(Excerpts from a dataset)
=== Begin Enclosure ===

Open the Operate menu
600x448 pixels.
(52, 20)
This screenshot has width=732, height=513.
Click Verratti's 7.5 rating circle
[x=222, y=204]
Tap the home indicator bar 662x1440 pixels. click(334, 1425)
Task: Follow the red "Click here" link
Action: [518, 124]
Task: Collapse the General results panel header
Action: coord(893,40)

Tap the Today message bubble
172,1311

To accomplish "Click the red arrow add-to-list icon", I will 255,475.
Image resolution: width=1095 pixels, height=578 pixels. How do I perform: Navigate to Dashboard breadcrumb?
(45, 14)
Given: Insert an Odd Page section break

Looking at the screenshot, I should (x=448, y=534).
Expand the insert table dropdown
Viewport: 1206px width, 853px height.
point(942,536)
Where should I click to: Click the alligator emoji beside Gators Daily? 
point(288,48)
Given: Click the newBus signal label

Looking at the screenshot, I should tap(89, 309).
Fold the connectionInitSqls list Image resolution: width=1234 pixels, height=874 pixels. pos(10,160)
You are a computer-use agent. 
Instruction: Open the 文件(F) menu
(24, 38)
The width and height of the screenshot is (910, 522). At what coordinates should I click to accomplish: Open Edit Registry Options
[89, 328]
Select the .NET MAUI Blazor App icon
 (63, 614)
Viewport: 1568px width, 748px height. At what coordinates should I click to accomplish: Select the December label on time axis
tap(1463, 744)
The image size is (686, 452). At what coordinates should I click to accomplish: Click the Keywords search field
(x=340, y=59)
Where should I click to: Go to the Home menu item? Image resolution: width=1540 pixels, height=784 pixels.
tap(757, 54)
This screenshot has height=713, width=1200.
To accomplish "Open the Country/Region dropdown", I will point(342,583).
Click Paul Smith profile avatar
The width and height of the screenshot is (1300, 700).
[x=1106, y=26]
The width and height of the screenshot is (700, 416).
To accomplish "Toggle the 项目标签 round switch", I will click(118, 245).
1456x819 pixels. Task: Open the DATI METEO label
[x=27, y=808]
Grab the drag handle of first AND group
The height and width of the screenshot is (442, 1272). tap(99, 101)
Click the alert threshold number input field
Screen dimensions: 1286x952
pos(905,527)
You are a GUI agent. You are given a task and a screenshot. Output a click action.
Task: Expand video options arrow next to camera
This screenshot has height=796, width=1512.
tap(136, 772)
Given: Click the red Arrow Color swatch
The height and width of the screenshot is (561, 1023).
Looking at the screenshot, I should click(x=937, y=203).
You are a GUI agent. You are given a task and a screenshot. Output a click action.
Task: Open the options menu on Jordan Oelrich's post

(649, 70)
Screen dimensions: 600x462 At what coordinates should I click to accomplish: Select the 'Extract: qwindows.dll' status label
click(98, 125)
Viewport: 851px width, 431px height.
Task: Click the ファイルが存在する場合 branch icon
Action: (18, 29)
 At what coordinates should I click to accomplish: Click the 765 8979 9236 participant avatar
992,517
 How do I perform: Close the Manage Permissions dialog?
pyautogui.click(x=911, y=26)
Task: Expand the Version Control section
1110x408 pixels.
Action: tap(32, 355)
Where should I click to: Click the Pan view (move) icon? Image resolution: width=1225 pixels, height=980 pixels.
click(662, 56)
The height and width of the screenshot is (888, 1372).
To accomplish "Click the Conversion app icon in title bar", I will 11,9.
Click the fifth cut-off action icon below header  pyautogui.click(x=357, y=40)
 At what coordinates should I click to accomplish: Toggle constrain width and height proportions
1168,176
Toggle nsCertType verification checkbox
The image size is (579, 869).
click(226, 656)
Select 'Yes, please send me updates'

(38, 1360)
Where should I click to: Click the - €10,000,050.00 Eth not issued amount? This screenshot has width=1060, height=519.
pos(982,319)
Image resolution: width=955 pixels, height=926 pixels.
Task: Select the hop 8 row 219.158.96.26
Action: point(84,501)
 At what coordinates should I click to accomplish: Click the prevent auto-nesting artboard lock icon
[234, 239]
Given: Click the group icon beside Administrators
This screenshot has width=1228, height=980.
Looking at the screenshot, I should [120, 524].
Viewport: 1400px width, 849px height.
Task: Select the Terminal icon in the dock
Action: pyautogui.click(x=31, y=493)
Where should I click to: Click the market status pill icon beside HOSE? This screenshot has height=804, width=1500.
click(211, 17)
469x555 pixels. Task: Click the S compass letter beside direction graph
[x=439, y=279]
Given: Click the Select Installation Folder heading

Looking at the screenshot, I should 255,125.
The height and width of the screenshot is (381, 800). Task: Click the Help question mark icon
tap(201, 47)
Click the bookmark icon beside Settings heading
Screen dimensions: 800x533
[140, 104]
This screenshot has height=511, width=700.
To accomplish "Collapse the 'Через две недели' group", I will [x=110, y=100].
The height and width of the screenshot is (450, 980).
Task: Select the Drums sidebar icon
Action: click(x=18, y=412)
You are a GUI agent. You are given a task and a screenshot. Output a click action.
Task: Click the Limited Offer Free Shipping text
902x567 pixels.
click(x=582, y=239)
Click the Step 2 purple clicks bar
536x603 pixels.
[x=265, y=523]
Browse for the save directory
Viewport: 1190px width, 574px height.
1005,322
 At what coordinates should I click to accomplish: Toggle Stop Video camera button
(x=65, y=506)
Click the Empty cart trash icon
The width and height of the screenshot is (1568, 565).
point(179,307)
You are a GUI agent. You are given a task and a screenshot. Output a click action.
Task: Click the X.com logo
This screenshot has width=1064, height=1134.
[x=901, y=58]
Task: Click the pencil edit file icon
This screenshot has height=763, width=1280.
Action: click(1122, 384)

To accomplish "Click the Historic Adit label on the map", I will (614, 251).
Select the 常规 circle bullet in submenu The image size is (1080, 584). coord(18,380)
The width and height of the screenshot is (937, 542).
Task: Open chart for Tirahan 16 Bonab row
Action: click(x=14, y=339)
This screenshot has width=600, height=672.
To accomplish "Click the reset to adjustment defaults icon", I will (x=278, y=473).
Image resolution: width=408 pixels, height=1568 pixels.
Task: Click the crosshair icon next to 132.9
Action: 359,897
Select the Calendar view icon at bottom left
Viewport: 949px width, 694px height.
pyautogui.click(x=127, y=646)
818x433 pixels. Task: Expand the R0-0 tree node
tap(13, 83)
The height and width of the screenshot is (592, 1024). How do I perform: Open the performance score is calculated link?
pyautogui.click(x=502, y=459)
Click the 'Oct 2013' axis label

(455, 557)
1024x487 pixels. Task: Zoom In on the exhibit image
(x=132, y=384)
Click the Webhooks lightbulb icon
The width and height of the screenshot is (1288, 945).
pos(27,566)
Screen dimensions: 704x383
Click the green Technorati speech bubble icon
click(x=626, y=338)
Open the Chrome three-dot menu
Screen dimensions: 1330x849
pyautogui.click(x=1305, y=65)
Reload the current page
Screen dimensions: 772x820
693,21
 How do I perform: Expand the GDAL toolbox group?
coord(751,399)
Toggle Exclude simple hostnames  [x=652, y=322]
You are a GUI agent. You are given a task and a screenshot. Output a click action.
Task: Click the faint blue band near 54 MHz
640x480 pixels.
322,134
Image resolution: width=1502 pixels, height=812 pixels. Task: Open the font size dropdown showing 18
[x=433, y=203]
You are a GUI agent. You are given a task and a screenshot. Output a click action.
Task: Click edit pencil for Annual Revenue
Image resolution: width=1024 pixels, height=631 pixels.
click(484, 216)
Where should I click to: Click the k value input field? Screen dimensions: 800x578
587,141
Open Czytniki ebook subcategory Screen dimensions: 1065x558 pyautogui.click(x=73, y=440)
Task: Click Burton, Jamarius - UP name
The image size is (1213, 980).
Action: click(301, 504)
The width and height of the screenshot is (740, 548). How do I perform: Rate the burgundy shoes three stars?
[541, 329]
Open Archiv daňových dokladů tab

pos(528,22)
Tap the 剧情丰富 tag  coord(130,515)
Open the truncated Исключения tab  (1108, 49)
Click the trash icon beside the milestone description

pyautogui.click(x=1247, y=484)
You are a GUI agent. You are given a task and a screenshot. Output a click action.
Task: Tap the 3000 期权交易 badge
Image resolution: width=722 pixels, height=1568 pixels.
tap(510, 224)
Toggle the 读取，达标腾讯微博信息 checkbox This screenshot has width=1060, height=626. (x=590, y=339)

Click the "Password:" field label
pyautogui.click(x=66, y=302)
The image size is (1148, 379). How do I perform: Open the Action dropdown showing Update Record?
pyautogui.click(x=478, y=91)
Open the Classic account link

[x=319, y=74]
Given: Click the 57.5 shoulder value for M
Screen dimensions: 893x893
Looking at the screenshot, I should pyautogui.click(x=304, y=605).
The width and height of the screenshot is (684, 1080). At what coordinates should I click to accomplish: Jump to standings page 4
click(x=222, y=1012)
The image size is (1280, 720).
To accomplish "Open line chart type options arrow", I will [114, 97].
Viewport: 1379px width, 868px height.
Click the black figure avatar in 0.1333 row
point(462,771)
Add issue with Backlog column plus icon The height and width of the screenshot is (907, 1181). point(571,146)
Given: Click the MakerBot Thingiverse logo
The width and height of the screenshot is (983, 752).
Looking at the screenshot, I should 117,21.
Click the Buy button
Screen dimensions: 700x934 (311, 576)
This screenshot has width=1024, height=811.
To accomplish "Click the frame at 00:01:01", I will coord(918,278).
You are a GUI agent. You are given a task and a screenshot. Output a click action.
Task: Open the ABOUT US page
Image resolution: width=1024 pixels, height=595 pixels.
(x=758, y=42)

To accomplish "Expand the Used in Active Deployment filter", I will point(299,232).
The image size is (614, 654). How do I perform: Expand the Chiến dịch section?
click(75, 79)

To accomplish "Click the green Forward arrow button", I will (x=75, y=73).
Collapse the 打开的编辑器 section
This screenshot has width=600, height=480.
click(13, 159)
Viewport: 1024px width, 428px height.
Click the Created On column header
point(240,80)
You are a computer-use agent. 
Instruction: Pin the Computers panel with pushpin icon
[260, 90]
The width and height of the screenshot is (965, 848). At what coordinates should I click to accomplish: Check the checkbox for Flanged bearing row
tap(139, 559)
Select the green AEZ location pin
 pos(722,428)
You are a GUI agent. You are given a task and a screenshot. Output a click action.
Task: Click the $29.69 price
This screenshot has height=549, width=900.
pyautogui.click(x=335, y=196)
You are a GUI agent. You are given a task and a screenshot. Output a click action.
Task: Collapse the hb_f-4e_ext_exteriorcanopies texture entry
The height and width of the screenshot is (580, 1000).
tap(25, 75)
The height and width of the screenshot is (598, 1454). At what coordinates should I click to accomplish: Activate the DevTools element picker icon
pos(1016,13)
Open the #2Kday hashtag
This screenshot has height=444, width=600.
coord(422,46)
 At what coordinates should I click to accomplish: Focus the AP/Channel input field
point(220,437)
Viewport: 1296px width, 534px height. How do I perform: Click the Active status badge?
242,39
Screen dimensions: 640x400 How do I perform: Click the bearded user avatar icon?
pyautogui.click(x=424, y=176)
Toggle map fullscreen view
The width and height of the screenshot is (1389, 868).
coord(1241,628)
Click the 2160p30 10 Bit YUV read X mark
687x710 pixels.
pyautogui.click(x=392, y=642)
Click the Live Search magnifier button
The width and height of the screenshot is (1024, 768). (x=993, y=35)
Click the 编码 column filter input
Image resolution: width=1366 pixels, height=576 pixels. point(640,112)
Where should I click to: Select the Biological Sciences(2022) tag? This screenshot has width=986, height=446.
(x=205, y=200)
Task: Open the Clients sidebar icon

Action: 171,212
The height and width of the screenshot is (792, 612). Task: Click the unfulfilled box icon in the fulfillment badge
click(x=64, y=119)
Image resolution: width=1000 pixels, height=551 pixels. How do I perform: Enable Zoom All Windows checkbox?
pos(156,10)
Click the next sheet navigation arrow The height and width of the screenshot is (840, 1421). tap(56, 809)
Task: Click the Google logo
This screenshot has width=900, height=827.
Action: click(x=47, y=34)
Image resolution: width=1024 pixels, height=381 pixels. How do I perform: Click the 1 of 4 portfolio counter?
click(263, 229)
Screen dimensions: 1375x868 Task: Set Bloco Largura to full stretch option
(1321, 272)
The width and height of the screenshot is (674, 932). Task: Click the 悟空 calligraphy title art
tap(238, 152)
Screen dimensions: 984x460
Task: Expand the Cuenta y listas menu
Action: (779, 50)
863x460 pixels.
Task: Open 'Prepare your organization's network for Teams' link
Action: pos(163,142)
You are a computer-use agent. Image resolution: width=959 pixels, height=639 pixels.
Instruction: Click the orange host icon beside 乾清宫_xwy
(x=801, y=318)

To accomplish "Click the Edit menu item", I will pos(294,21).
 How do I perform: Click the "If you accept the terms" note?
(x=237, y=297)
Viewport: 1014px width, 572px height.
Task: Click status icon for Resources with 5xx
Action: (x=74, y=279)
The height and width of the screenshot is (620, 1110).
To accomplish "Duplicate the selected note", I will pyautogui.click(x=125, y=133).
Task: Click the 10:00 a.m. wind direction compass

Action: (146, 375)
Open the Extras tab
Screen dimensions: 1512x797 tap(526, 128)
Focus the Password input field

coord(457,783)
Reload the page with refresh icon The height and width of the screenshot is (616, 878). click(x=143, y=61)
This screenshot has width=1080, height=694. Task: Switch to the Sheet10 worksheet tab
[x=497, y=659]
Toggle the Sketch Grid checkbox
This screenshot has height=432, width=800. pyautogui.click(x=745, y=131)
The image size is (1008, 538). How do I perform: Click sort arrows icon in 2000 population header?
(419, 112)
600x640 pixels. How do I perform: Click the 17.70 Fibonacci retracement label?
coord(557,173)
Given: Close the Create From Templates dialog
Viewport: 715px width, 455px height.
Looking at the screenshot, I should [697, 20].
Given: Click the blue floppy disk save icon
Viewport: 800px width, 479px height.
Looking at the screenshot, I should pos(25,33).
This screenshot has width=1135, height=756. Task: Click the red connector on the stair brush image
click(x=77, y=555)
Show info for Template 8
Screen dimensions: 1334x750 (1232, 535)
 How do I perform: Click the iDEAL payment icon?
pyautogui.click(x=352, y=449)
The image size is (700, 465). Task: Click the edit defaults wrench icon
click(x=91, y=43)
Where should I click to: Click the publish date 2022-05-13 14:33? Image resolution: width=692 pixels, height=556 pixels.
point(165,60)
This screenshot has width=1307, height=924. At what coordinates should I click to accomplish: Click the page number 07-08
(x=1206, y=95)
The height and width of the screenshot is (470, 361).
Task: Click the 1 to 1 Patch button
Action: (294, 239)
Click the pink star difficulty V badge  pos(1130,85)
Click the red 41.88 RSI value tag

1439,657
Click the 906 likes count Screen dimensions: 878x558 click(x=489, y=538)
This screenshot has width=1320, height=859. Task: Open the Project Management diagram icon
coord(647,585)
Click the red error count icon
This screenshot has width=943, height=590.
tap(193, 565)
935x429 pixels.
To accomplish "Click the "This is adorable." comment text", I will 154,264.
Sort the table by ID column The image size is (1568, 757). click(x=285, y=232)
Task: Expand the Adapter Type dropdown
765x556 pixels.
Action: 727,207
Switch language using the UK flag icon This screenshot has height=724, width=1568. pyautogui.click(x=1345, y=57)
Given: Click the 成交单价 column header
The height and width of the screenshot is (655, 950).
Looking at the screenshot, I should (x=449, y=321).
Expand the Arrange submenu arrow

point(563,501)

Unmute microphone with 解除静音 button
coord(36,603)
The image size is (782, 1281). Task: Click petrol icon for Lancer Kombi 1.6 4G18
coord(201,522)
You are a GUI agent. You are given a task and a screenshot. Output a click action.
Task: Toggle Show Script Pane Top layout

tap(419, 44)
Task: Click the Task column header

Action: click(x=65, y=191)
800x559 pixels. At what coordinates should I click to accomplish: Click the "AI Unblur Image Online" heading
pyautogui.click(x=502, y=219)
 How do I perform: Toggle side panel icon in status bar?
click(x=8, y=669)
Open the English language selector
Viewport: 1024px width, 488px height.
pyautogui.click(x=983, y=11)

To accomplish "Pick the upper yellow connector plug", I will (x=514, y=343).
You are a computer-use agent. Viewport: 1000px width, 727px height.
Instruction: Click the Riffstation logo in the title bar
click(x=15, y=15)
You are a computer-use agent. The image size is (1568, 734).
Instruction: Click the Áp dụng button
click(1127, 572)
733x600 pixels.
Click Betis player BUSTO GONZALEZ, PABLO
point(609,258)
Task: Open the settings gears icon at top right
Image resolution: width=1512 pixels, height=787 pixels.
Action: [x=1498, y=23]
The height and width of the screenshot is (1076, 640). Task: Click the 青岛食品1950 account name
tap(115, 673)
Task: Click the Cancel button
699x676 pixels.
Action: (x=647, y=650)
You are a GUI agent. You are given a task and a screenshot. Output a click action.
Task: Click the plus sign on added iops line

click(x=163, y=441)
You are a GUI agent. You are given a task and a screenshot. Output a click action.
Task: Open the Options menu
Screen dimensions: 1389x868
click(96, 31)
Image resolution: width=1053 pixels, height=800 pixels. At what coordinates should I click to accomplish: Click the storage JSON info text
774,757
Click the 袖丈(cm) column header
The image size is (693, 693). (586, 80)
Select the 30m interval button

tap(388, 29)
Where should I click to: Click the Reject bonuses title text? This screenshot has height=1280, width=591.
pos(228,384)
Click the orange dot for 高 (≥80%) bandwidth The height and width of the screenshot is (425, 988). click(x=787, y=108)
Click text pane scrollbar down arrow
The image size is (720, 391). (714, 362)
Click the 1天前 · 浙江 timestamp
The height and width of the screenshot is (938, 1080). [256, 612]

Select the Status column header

=== End Enclosure ===

(YOUR OBJECTIVE) Please find each line in the records above that holds the word "pencil", and copy it.

(FINISHED TASK)
Task: Click the pencil edit file icon
Task: Click edit pencil for Annual Revenue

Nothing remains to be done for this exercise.